Em 2011, quando Tatiana do Vale percebeu que seu filho Natanael apresentava palidez, achou que havia alguma coisa errada. Depois de passar por postos de saúde e hospitais, ela e Rubem do Vale, pai do menino, descobriram alterações nos exames de sangue do filho que geraram suspeita de leucemia.

“Fomos para o Hospital de Taguatinga e lá encontramos uma médica que já era daqui”, conta Tatiana. Ela explica que “alguns fatores no sangue dele indicavam que ele podia estar com leucemia. Essa médica falou que iam abrir um hospital para atender o Natanael”.

O garoto, que na época tinha dois anos, foi encaminhado ao Hospital da Criança de Brasília José Alencar (HCB) antes mesmo da inauguração oficial do HCB. O hospital estava pronto para funcionar, mas ainda não havia acontecido a cerimônia que marcaria o início do trabalho da instituição, de modo que o menino foi o primeiro paciente a receber atendimento.

No Hospital da Criança de Brasília, Natanael recebeu o diagnóstico de leucemia linfoide aguda tipo B. “Ele chegou aqui e a doutora Lucélia Melgares viu que ele realmente tinha leucemia, e nós começamos o tratamento.

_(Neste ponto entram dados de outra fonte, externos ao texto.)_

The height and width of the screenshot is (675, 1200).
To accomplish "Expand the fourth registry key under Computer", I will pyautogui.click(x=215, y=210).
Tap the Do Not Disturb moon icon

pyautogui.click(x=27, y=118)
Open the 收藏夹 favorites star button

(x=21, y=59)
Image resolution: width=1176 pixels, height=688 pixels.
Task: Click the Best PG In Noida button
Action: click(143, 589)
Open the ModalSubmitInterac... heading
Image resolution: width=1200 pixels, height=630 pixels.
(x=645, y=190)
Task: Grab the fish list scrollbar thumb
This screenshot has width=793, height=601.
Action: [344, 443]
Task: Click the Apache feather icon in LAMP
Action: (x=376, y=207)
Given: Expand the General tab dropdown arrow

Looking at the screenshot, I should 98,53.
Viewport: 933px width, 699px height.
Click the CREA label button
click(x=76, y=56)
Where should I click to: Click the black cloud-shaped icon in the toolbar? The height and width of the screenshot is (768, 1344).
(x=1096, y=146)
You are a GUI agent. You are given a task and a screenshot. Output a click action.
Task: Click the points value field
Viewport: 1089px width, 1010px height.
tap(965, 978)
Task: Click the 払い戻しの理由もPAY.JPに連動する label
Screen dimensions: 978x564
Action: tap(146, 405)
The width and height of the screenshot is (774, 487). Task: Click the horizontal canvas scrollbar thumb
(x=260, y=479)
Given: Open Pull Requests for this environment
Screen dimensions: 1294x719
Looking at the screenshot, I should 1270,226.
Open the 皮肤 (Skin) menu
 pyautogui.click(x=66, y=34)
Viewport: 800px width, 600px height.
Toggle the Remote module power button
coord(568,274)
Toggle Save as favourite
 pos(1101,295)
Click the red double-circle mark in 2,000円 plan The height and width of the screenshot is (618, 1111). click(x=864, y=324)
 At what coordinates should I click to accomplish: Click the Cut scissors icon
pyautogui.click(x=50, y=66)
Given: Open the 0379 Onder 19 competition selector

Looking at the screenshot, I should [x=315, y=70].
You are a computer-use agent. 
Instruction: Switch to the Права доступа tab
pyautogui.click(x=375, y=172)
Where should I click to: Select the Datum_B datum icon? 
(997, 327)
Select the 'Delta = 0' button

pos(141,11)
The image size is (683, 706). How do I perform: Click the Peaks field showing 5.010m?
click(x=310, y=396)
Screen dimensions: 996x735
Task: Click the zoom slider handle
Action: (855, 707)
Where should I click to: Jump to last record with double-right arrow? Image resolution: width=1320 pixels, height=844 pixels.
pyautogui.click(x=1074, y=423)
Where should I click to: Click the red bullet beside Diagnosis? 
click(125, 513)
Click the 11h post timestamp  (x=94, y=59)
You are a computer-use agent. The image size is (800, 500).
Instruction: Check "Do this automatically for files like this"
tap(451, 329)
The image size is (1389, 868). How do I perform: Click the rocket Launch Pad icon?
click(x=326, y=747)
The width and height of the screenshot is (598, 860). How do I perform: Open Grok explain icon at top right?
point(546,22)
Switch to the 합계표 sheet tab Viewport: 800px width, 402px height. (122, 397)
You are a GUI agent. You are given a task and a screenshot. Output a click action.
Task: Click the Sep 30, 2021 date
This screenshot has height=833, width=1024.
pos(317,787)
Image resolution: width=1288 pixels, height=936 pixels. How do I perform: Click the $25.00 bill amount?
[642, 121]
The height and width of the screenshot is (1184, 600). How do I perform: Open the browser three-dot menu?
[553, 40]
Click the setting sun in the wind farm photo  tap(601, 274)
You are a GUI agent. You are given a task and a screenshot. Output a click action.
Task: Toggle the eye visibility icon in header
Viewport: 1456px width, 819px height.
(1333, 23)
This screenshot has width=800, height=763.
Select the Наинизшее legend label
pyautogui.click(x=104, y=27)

Foi assim, quinze dias depois da descoberta da doença”, afirma Tatiana.

Ao longo do tratamento, ela saiu do emprego para se dedicar ao filho: “Tive que largar tudo para ficar com ele. Durante esses dois anos eu vi muitas coisas acontecerem, vi muitas crianças doentes. Mas o cabelo do meu filho nem caiu”.

Natanael, agora com seis anos, ainda precisa vir ao HCB periodicamente para consultas de acompanhamento. Mesmo assim, o menino já pode se preocupar apenas com os estudos, com brincadeiras e com os planos de ser bombeiro quando crescer. Já os pais tem outro objetivo: “Esperamos nunca mais ter que voltar a essa luta, porque sabemos que ainda há um risco. Quero que ele tenha saúde. Tendo saúde, ele vai longe”, afirma Rubem.